Thoughts of calming Tyrone down evaporated; Perkins now resolved to arrest him for battery. Having grabbed the door before it locked shut, Perkins now took a step inside the building, grasped Tyrone’s arm, and announced that he was under arrest for disorderly conduct 1 as well as battery. Tyrone tried to shake his arm free of Perkins’ grip. At this point, William Cefalu entered the fray, rising from behind a counter and shouting at Perkins to let Tyrone go and get off the property. Finding himself outnumbered, Perkins retreated from the building and called for backup.

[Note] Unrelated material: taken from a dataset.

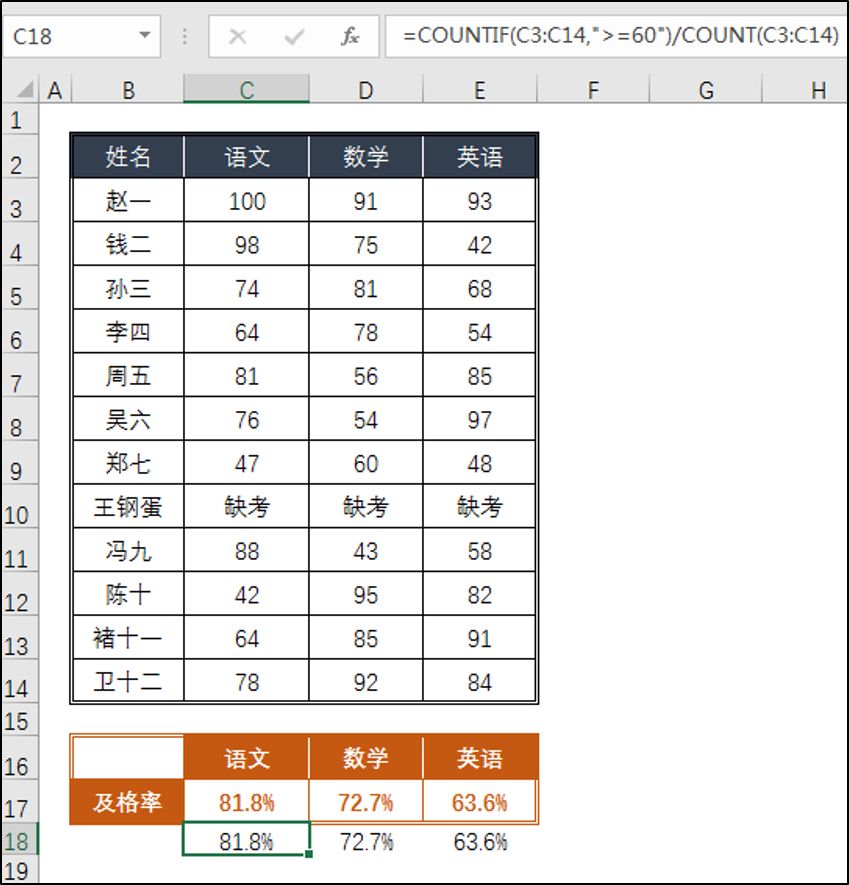Select column header F
This screenshot has width=849, height=885.
(x=594, y=89)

When reinforcements arrived, Perkins knocked at the front door with a colleague, Officer Edwin Medina. William cracked open the front door and told them to depart, but the officers seized the opportunity to reenter the building, informing William that they were there to arrest Tyrone. William attempted to block Medina’s path, prompting Perkins to declare that William would be arrested as well. When William refused to place his hands behind his back per Perkins’ order, the two officers pushed William onto a bench and struggled to handcuff him. Hearing the commotion, Tyrone emerged from a back office and shouted at the officers, “Let go of him!” Tensions were so high at this point that Medina drew his gun and ordered Tyrone to “Freeze!” Tyrone instead picked up a telephone and attempted to call the village manager. Perkins tried — unsuccessfully—to take the telephone away and cuff him. By now, Zinnel and another officer had arrived on the scene, and they helped to subdue and handcuff Tyrone.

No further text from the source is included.